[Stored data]
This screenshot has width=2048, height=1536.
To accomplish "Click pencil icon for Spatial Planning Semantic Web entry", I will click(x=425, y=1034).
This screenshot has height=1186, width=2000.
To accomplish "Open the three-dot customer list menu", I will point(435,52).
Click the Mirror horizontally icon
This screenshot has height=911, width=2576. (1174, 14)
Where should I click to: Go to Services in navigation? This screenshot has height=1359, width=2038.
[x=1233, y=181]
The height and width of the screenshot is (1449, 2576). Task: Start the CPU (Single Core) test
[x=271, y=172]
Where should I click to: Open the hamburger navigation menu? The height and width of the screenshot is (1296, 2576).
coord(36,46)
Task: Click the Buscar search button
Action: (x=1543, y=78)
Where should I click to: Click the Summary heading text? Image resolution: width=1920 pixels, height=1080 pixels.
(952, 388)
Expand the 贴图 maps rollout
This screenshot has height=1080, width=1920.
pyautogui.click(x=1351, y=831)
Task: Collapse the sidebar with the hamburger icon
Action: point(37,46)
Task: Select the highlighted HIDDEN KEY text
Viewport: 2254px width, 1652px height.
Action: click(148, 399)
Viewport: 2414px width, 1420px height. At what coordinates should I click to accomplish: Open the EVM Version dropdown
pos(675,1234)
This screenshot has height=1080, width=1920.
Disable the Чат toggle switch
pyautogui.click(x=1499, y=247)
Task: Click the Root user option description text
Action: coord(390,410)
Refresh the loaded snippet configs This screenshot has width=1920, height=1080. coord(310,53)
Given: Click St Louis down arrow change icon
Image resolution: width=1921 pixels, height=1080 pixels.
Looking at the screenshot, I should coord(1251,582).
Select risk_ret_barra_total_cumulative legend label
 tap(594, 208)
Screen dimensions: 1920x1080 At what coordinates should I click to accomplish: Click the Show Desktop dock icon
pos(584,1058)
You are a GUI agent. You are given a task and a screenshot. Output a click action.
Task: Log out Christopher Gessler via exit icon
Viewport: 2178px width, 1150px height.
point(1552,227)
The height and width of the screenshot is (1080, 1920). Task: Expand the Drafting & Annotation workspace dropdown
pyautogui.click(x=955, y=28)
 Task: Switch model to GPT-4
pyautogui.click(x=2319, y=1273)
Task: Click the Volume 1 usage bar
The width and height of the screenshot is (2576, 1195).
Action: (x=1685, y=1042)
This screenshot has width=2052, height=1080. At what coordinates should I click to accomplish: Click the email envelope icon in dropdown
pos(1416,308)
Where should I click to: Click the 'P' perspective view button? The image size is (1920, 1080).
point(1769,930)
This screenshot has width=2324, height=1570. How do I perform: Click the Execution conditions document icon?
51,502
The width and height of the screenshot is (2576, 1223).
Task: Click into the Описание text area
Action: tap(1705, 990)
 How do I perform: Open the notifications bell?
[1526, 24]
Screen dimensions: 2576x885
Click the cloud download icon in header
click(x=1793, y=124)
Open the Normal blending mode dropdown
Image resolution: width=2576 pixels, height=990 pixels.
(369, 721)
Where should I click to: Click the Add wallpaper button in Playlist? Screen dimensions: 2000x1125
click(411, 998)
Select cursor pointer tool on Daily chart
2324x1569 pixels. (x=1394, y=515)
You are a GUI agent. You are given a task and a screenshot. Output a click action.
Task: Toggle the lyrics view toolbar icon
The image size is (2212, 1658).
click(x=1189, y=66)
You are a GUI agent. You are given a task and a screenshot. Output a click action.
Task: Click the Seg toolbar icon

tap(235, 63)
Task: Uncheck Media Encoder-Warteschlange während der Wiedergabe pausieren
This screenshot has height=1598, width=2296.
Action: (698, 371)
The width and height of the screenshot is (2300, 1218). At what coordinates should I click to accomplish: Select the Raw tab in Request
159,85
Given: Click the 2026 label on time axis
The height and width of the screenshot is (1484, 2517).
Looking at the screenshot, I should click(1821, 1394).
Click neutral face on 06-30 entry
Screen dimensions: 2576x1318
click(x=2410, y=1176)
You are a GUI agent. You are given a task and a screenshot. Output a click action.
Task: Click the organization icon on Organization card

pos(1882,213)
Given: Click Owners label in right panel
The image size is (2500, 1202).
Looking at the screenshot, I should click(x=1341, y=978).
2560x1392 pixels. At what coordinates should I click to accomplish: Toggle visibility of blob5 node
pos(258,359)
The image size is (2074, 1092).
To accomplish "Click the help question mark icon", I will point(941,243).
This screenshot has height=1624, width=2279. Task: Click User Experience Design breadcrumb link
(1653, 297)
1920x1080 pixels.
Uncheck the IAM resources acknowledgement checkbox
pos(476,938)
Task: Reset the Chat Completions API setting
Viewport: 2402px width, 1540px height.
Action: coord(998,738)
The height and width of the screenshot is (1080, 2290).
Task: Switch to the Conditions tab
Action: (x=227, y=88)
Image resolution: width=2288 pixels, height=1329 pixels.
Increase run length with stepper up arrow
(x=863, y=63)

# EXERCISE OBJECTIVE:
Return every line from the entries above that includes the word "will".

# EXERCISE RESPONSE:
To accomplish "Click pencil icon for Spatial Planning Semantic Web entry", I will click(x=425, y=1034).
To accomplish "Open the three-dot customer list menu", I will point(435,52).
To accomplish "Click the help question mark icon", I will point(941,243).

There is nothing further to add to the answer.